● Given records

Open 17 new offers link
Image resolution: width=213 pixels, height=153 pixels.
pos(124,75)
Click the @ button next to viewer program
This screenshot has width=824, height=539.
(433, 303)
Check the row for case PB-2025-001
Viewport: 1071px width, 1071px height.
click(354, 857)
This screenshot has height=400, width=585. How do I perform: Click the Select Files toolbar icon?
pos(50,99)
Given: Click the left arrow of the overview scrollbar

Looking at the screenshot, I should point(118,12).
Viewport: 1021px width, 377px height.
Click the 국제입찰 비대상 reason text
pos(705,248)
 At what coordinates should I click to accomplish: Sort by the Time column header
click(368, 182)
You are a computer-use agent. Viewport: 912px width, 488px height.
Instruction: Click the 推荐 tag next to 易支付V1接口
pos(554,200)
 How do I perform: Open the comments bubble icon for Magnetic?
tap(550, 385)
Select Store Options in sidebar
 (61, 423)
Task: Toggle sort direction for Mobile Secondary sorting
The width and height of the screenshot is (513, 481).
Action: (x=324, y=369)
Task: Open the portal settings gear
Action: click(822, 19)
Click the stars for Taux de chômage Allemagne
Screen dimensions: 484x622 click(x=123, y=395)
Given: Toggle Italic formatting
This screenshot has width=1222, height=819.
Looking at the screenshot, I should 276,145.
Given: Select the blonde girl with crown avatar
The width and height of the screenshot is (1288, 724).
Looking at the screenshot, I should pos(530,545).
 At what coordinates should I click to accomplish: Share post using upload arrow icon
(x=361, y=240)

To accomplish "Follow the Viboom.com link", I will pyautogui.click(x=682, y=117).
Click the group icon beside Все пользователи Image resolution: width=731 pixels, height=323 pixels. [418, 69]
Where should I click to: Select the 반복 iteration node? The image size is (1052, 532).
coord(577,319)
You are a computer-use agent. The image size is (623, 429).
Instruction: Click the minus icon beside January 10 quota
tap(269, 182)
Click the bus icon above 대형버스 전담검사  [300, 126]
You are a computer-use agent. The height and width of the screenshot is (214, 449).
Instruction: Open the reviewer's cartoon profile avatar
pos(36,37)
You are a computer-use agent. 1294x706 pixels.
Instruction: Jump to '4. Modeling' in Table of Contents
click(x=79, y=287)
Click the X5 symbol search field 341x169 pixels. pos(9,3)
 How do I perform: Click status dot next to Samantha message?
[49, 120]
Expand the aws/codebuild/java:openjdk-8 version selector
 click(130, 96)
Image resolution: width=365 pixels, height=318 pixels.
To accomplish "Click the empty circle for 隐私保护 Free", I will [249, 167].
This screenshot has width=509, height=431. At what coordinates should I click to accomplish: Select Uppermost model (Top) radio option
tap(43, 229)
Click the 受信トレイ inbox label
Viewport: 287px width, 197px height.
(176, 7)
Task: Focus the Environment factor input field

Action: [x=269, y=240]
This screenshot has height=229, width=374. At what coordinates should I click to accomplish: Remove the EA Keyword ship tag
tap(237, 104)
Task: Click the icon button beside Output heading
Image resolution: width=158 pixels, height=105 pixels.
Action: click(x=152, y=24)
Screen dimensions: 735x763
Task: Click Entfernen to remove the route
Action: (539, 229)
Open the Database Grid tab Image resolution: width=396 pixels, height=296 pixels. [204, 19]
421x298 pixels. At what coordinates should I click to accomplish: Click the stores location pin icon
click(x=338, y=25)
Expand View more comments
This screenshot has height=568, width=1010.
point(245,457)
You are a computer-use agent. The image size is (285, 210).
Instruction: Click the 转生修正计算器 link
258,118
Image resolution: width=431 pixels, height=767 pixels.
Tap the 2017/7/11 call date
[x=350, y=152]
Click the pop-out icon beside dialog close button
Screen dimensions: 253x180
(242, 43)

● Exercise description
Everything in the material above is to be copied exactly.

● Response area
Open 17 new offers link
Image resolution: width=213 pixels, height=153 pixels.
pos(124,75)
Click the @ button next to viewer program
This screenshot has width=824, height=539.
(433, 303)
Check the row for case PB-2025-001
Viewport: 1071px width, 1071px height.
click(354, 857)
This screenshot has height=400, width=585. How do I perform: Click the Select Files toolbar icon?
pos(50,99)
Given: Click the left arrow of the overview scrollbar

Looking at the screenshot, I should point(118,12).
Viewport: 1021px width, 377px height.
Click the 국제입찰 비대상 reason text
pos(705,248)
 At what coordinates should I click to accomplish: Sort by the Time column header
click(368, 182)
You are a computer-use agent. Viewport: 912px width, 488px height.
Instruction: Click the 推荐 tag next to 易支付V1接口
pos(554,200)
 How do I perform: Open the comments bubble icon for Magnetic?
tap(550, 385)
Select Store Options in sidebar
 (61, 423)
Task: Toggle sort direction for Mobile Secondary sorting
The width and height of the screenshot is (513, 481).
Action: (x=324, y=369)
Task: Open the portal settings gear
Action: click(822, 19)
Click the stars for Taux de chômage Allemagne
Screen dimensions: 484x622 click(x=123, y=395)
Given: Toggle Italic formatting
This screenshot has width=1222, height=819.
Looking at the screenshot, I should 276,145.
Given: Select the blonde girl with crown avatar
The width and height of the screenshot is (1288, 724).
Looking at the screenshot, I should pos(530,545).
 At what coordinates should I click to accomplish: Share post using upload arrow icon
(x=361, y=240)

To accomplish "Follow the Viboom.com link", I will pyautogui.click(x=682, y=117).
Click the group icon beside Все пользователи Image resolution: width=731 pixels, height=323 pixels. [418, 69]
Where should I click to: Select the 반복 iteration node? The image size is (1052, 532).
coord(577,319)
You are a computer-use agent. The image size is (623, 429).
Instruction: Click the minus icon beside January 10 quota
tap(269, 182)
Click the bus icon above 대형버스 전담검사  [300, 126]
You are a computer-use agent. The height and width of the screenshot is (214, 449).
Instruction: Open the reviewer's cartoon profile avatar
pos(36,37)
You are a computer-use agent. 1294x706 pixels.
Instruction: Jump to '4. Modeling' in Table of Contents
click(x=79, y=287)
Click the X5 symbol search field 341x169 pixels. pos(9,3)
 How do I perform: Click status dot next to Samantha message?
[49, 120]
Expand the aws/codebuild/java:openjdk-8 version selector
 click(130, 96)
Image resolution: width=365 pixels, height=318 pixels.
To accomplish "Click the empty circle for 隐私保护 Free", I will [249, 167].
This screenshot has width=509, height=431. At what coordinates should I click to accomplish: Select Uppermost model (Top) radio option
tap(43, 229)
Click the 受信トレイ inbox label
Viewport: 287px width, 197px height.
(176, 7)
Task: Focus the Environment factor input field

Action: [x=269, y=240]
This screenshot has height=229, width=374. At what coordinates should I click to accomplish: Remove the EA Keyword ship tag
tap(237, 104)
Task: Click the icon button beside Output heading
Image resolution: width=158 pixels, height=105 pixels.
Action: click(x=152, y=24)
Screen dimensions: 735x763
Task: Click Entfernen to remove the route
Action: (539, 229)
Open the Database Grid tab Image resolution: width=396 pixels, height=296 pixels. [204, 19]
421x298 pixels. At what coordinates should I click to accomplish: Click the stores location pin icon
click(x=338, y=25)
Expand View more comments
This screenshot has height=568, width=1010.
point(245,457)
You are a computer-use agent. The image size is (285, 210).
Instruction: Click the 转生修正计算器 link
258,118
Image resolution: width=431 pixels, height=767 pixels.
Tap the 2017/7/11 call date
[x=350, y=152]
Click the pop-out icon beside dialog close button
Screen dimensions: 253x180
(242, 43)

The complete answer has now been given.